Excerpt to read >>

= Beginning of Section =

Rural residents, who rely more heavily on public insurance than do city-dwellers, are particularly vulnerable to Medicaid cuts. The health issues that are prevalent in rural areas are serious and contribute greatly to the climbing mortality among middle and lower class white Americans, he notes. "People like coal miners in Trump country in Kentucky and West Virginia are on the frontiers of several developing health crises, and per-capita spending caps on Medicaid would only further limit their states’ ability to respond," Newkirk writes.
The draft plan by House Republicans repeals the tax-based individual mandate to have health insurance and replaces it with an incentive to maintain continuous coverage. This proposal would allow insurers to charge up to 30 percent more in premiums to people who go without coverage at any point for more than two months and who purchase insurance on individual, small group, or exchange markets, Newkirk says. The fee would also apply to young adults who don't enroll in coverage as soon as they age out of their parents' plans. In addition, the added surcharge would be paid as profits to insurers rather than being remitted as taxes to sustain the system, he writes.
Another reform set forth in the draft is a measure to replace the cost-sharing reductions and premium tax credit subsidies of the ACA's exchanges with a refundable tax credit. The existing tax credit is adjusted by income, age, and the average price of insurance in a person's market. The draft version of the tax credit would only take into account age, starting with $2,000 per year up to age 30 and capping at $4,000 for people over 60, Newkirk notes.

= End of Section =

About this task >> In the excerpt on the House Republican health care draft, how much more in premiums could insurers charge people who go without coverage for more than two months? The items that come next have no connection to the excerpt on the House Republican health care draft.

Dataset content >>
= Beginning of Section =

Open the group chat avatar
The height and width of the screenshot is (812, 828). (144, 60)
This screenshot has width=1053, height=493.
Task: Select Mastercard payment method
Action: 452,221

= End of Section =

Answer for the task >> Up to 30 percent more.